START EXTRACTED ENTRIES
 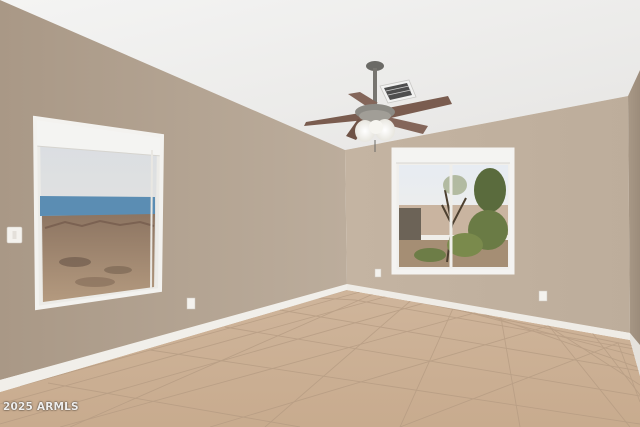 What do you see at coordinates (191, 304) in the screenshot?
I see `wall-outlet-left` at bounding box center [191, 304].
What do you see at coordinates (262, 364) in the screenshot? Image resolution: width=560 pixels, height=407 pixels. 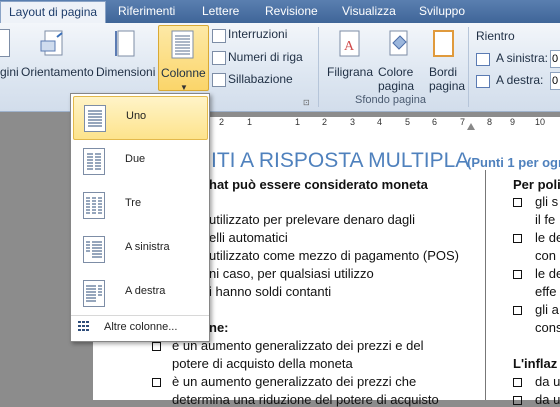 I see `answer-line: potere di acquisto della moneta` at bounding box center [262, 364].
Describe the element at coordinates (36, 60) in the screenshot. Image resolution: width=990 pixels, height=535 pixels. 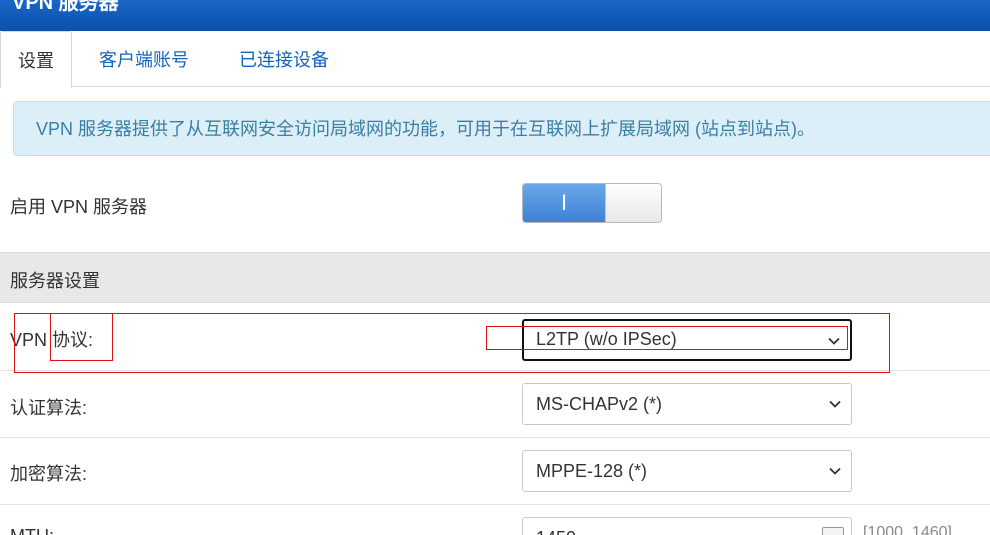
I see `tab-settings: 设置` at that location.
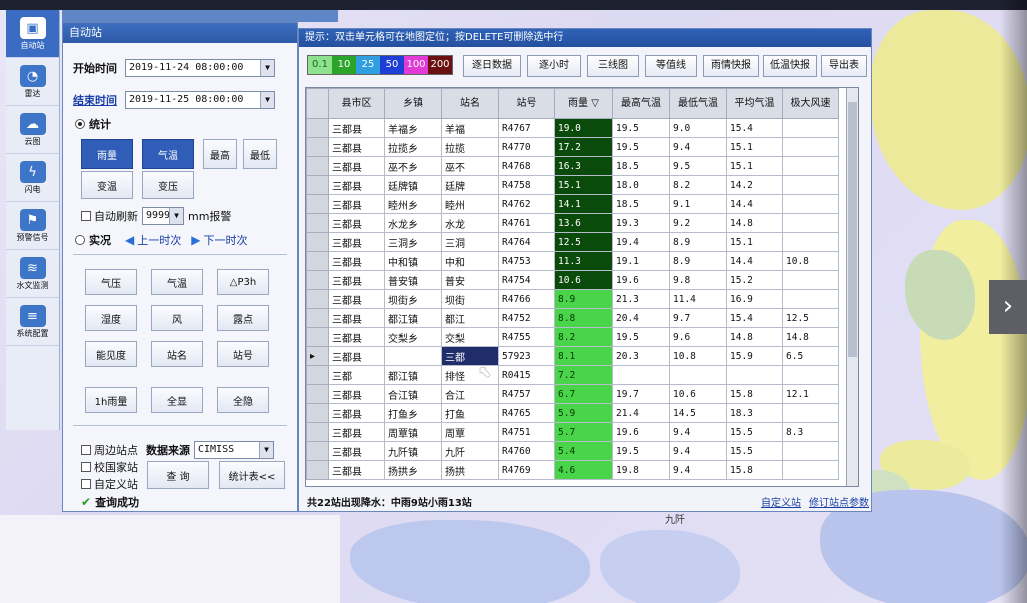 This screenshot has height=603, width=1027. I want to click on table-cell: 9.2, so click(698, 223).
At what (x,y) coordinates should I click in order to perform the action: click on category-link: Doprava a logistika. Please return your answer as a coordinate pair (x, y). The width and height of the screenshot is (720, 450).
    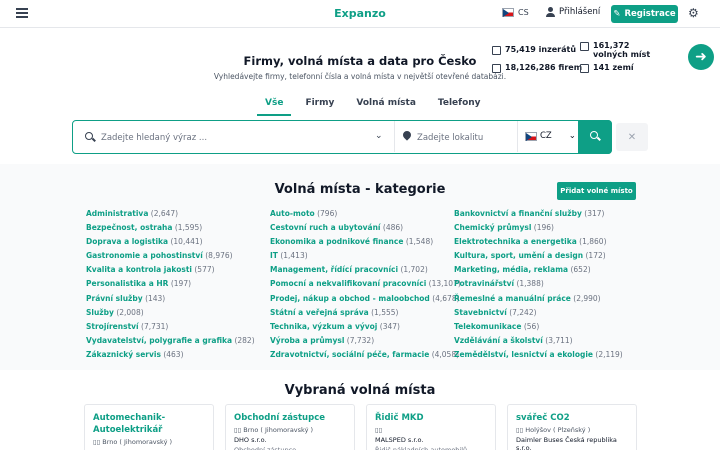
    Looking at the image, I should click on (127, 242).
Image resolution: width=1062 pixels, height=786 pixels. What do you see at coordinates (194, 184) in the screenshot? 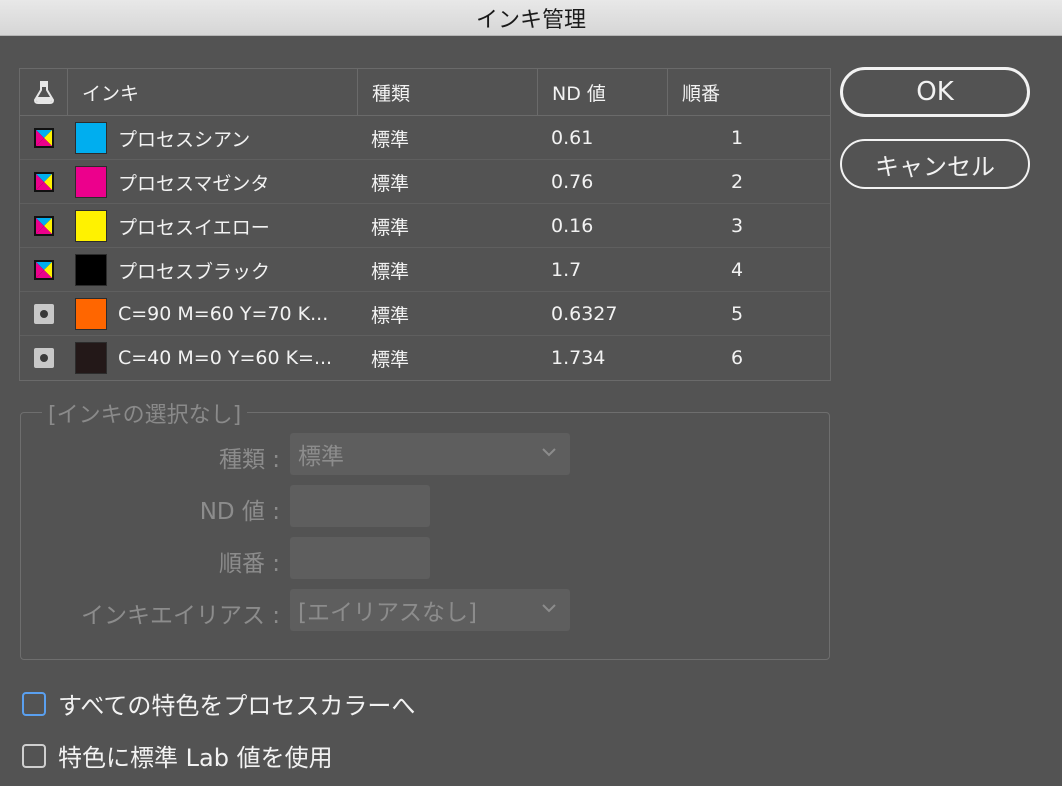
I see `ink-name: プロセスマゼンタ` at bounding box center [194, 184].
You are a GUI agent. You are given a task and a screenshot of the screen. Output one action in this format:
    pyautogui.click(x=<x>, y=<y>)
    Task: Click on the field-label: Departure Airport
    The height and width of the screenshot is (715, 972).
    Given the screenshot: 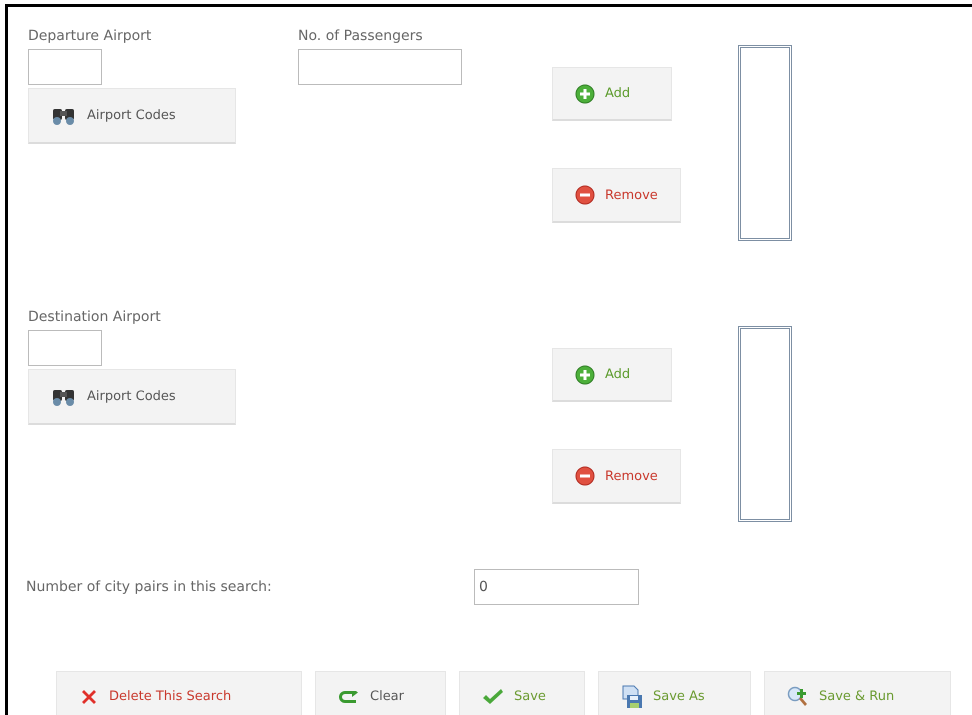 What is the action you would take?
    pyautogui.click(x=90, y=36)
    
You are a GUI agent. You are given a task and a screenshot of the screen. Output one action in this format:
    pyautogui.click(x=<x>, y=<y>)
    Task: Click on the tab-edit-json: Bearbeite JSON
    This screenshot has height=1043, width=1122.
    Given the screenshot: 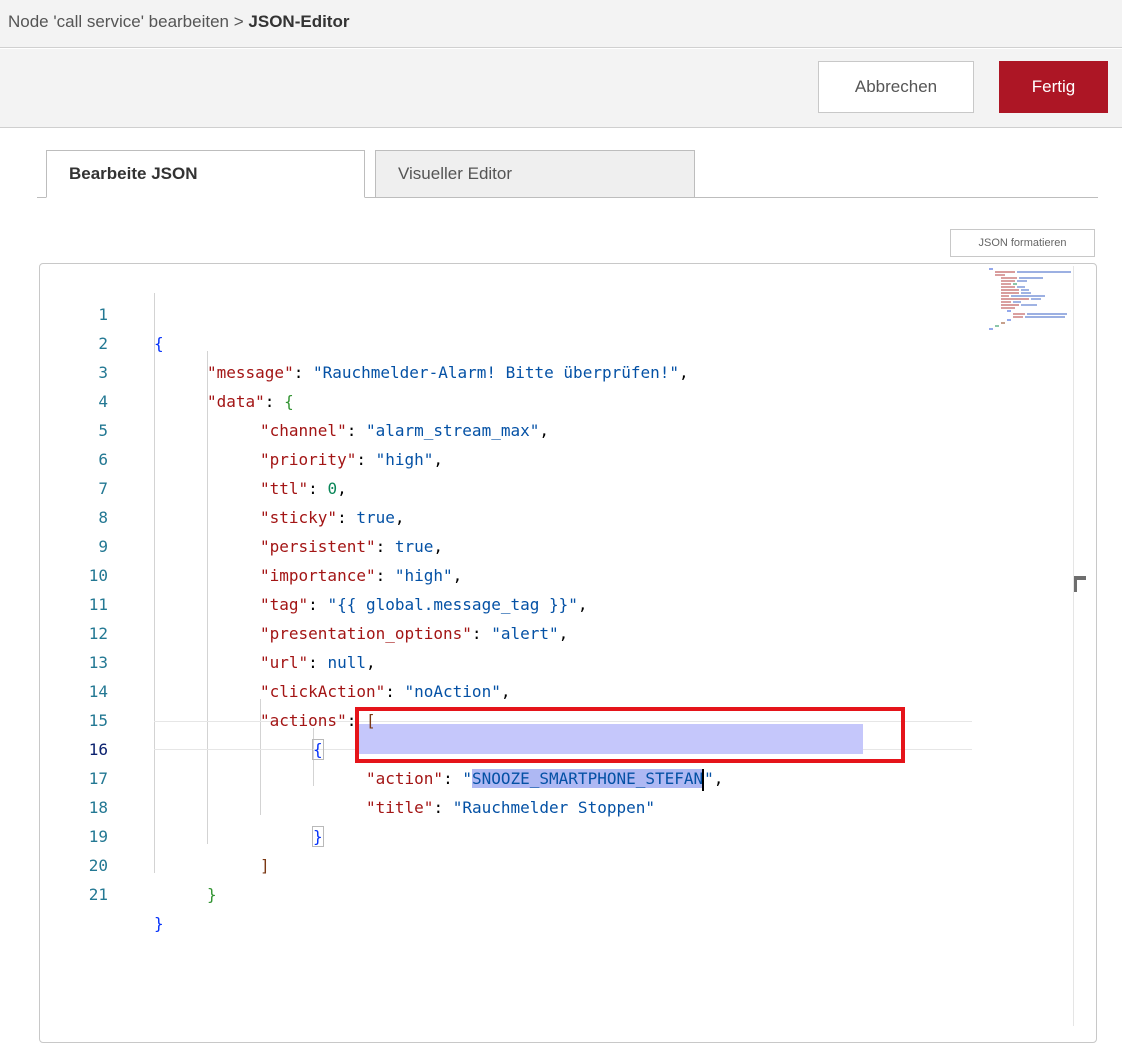 What is the action you would take?
    pyautogui.click(x=206, y=174)
    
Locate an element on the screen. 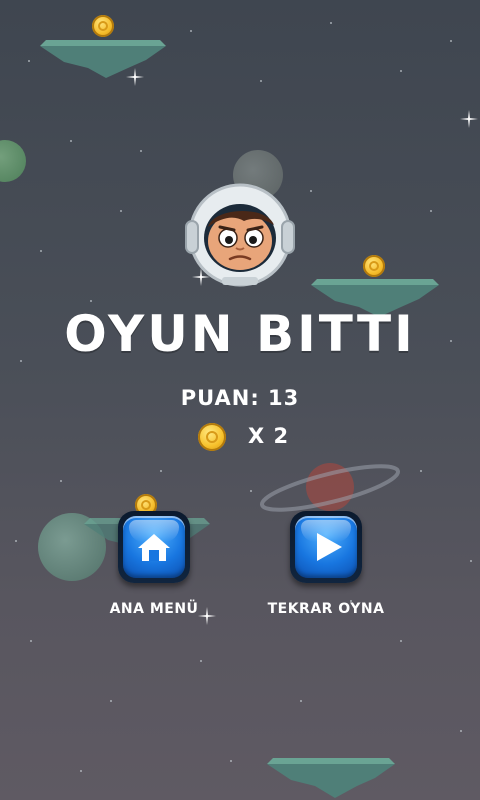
END EXTRACTED ENTRIES
> PROBLEM DETAILS
Reproduce everything in the entries from the line containing "At what (x,y)" down to the line containing "Looking at the", both of those lines included. Leave out the picture placeholder.

> RESPONSE AREA
At what (x,y) coordinates should I click in order to perform the action: click on category-link: Doprava a logistika. Please return your answer as a coordinate pair (x, y). The width and height of the screenshot is (720, 450).
    Looking at the image, I should click on (127, 242).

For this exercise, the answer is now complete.